*****************
Interactive Usage
*****************

.. introduction of what interactive is, note that it's a front end to functionality, when you should or shouldn't use, link to notebooks

This page details the usage of RAIL in interactive mode. RAIL can be run
interactively, such as in a Jupyter notebook. This interactive mode provides a
user-friendly front-end to RAIL functionality. It is the recommended mode of
usage for:

* exploring the functionality, stages, and objects of RAIL
* developing new workflows and pipelines
* operating on smaller data sets
* integrating other code bases

To see examples of how to use RAIL in interactive mode, visit the
:ref:`interactive mode notebooks`.

To see the interactive mode API reference, visit the :ref:`Interactive API <page-interactive-api>`.

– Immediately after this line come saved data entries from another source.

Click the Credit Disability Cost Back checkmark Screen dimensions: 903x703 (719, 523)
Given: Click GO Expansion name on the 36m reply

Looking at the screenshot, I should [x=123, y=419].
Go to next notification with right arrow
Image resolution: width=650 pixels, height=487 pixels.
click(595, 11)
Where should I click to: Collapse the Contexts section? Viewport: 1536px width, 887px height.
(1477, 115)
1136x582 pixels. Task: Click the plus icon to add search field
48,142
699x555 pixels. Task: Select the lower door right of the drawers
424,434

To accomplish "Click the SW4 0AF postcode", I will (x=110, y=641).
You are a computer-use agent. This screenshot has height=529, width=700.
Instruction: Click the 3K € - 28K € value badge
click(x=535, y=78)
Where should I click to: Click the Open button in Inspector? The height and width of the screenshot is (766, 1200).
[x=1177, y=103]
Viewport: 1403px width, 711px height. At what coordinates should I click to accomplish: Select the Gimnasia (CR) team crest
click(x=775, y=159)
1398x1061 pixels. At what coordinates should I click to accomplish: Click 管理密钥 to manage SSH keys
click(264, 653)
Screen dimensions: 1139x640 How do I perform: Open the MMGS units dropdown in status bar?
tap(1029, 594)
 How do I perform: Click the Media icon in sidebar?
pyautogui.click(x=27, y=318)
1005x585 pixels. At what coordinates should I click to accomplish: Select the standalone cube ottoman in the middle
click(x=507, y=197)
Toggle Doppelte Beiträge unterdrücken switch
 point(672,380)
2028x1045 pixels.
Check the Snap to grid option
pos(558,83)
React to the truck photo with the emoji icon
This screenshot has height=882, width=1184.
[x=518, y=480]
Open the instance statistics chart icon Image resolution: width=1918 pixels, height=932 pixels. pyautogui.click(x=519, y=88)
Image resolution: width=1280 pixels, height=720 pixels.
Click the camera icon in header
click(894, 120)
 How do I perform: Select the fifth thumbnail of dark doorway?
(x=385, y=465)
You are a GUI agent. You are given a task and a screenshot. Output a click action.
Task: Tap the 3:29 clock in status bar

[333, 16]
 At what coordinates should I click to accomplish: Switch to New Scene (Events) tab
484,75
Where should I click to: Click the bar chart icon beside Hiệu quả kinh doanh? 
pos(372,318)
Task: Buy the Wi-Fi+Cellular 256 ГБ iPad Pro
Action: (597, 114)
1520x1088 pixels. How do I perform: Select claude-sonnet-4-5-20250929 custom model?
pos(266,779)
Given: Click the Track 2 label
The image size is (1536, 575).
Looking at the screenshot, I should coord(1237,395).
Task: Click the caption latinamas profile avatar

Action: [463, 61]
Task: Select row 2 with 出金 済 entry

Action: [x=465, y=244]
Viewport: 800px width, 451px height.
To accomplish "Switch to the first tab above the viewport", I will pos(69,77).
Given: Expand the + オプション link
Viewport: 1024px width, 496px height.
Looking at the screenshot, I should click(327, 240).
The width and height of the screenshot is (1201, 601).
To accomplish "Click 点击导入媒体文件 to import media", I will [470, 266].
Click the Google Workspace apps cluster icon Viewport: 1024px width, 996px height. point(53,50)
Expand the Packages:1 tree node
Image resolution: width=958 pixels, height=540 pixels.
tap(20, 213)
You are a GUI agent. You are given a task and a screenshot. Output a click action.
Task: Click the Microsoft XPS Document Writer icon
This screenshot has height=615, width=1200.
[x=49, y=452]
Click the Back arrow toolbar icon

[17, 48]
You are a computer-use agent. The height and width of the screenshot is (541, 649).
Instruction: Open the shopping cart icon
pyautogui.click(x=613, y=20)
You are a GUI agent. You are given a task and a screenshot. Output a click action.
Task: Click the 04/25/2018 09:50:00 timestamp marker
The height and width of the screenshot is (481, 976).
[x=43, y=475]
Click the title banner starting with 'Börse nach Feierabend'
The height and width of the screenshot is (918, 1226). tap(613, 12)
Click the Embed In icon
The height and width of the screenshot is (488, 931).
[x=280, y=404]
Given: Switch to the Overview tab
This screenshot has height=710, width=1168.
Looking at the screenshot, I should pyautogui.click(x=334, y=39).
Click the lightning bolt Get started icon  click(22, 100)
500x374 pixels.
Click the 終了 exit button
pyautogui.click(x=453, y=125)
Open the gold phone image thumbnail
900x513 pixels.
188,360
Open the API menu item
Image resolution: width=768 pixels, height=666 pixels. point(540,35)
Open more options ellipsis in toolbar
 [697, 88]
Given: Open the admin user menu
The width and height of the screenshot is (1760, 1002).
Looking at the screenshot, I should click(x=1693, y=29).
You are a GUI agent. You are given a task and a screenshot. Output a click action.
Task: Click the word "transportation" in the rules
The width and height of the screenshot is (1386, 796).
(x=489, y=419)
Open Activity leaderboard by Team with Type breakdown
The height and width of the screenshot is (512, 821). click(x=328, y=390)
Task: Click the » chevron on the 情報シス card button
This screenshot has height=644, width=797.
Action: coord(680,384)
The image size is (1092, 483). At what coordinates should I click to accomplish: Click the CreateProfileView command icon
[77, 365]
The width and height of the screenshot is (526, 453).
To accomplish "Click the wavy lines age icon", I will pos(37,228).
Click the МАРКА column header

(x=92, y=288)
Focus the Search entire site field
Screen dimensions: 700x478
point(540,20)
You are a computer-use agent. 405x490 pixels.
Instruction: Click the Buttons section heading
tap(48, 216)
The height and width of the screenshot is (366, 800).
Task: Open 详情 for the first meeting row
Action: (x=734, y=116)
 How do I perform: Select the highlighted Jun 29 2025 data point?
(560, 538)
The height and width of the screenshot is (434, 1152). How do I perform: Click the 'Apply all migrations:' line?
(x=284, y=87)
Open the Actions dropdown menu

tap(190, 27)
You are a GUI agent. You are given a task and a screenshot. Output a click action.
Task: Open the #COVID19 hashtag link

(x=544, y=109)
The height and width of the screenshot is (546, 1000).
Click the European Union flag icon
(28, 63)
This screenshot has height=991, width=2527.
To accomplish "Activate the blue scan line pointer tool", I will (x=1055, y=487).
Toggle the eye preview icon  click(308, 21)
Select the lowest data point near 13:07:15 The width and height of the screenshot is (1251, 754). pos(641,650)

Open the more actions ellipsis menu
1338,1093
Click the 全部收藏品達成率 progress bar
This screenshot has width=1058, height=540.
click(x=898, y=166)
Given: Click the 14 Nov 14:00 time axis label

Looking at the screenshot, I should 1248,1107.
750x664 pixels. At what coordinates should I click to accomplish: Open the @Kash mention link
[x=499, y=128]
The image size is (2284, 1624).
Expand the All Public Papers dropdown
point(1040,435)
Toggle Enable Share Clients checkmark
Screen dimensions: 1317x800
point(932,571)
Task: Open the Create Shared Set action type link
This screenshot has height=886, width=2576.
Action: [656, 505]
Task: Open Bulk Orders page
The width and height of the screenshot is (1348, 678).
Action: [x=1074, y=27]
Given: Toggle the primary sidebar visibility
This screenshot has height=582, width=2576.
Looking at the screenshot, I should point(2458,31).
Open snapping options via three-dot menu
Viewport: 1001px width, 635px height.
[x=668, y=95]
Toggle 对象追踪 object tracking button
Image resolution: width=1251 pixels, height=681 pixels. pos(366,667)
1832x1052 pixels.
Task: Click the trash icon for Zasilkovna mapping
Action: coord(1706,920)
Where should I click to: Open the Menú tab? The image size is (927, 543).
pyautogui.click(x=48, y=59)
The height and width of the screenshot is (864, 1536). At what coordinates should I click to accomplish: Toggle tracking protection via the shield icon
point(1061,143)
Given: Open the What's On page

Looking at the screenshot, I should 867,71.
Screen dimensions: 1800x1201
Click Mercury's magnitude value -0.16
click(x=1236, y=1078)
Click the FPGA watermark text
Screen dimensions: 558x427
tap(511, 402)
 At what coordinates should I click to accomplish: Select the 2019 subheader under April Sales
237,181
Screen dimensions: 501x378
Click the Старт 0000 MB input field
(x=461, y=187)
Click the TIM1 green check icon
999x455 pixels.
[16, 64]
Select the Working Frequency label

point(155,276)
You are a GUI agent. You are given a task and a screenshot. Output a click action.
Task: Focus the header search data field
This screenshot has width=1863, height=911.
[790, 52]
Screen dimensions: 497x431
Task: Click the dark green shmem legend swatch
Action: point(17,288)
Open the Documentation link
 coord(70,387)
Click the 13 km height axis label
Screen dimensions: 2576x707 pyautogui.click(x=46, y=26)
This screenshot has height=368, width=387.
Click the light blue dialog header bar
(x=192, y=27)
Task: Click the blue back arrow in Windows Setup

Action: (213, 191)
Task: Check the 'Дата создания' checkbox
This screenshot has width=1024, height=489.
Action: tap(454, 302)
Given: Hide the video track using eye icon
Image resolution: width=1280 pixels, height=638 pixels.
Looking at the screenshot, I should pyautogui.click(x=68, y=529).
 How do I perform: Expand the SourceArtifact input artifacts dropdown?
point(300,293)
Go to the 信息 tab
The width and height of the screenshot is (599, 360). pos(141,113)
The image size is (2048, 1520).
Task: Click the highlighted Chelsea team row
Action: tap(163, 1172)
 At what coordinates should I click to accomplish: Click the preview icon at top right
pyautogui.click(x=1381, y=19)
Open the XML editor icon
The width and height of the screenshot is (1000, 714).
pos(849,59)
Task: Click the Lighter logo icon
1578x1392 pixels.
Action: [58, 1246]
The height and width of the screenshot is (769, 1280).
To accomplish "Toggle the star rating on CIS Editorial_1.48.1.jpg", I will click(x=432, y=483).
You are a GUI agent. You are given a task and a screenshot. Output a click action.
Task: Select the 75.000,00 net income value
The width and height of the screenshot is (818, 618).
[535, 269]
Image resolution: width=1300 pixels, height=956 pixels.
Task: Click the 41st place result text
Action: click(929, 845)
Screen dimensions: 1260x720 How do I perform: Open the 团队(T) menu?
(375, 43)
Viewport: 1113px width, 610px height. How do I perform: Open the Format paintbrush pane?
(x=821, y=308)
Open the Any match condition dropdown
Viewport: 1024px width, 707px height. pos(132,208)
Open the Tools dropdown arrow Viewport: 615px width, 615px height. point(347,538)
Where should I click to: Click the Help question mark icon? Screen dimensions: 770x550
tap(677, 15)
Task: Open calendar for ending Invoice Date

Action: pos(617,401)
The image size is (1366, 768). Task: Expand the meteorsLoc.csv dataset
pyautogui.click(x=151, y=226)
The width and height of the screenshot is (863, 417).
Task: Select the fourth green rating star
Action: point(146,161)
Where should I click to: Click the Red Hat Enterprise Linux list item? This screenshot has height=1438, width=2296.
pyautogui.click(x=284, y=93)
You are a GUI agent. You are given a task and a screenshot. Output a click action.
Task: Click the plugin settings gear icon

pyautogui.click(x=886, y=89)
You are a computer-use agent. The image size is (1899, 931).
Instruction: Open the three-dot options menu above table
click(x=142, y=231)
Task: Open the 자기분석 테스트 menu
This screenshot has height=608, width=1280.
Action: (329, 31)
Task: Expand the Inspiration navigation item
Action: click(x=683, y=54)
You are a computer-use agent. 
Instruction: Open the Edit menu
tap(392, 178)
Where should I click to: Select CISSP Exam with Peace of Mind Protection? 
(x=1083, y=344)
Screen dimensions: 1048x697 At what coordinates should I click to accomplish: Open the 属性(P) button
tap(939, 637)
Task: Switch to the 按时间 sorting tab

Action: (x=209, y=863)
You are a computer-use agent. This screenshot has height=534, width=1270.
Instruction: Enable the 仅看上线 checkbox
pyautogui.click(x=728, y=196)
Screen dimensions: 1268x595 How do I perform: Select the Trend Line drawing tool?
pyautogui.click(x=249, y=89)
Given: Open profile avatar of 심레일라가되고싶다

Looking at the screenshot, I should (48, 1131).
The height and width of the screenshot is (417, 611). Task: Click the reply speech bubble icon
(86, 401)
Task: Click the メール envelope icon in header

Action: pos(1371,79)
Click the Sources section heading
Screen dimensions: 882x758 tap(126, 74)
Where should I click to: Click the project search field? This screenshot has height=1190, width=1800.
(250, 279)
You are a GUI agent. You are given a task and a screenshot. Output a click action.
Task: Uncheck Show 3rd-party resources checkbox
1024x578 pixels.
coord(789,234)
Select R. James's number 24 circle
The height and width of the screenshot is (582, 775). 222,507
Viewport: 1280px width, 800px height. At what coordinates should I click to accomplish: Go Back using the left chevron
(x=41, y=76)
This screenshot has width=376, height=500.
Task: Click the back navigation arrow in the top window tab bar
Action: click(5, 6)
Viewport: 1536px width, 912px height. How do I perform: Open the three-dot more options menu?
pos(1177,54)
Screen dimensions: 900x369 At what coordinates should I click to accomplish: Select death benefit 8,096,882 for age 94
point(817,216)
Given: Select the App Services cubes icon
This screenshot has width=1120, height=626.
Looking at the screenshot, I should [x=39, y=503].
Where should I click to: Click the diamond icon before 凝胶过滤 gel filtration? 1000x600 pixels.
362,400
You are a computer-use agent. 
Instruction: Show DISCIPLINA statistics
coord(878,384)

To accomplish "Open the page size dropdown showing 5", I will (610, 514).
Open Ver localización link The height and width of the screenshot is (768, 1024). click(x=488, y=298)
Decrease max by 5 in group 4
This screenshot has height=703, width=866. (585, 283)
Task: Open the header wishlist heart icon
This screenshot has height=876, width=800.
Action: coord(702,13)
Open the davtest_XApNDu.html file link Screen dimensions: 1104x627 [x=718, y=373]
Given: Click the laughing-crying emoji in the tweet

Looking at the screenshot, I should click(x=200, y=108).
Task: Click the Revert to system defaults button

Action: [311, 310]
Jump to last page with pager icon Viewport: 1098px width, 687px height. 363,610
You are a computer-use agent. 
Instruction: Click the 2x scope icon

To learn how to run RAIL in pipeline mode, visit :ref:`pipeline usage`.

.. note::
    When using the interactive module in certain code editors, tab completion may
    suggest that functions and submodules are present which cannot actually be used.

    If you encounter a function which you would like to run, but find yourself unable,
    use the information in the docstring to identify which RAIL package defines the
    related ``RailStage``, and install it.

============================
Finding your way around RAIL
============================

The below table shows the large-scale structure of the RAIL package.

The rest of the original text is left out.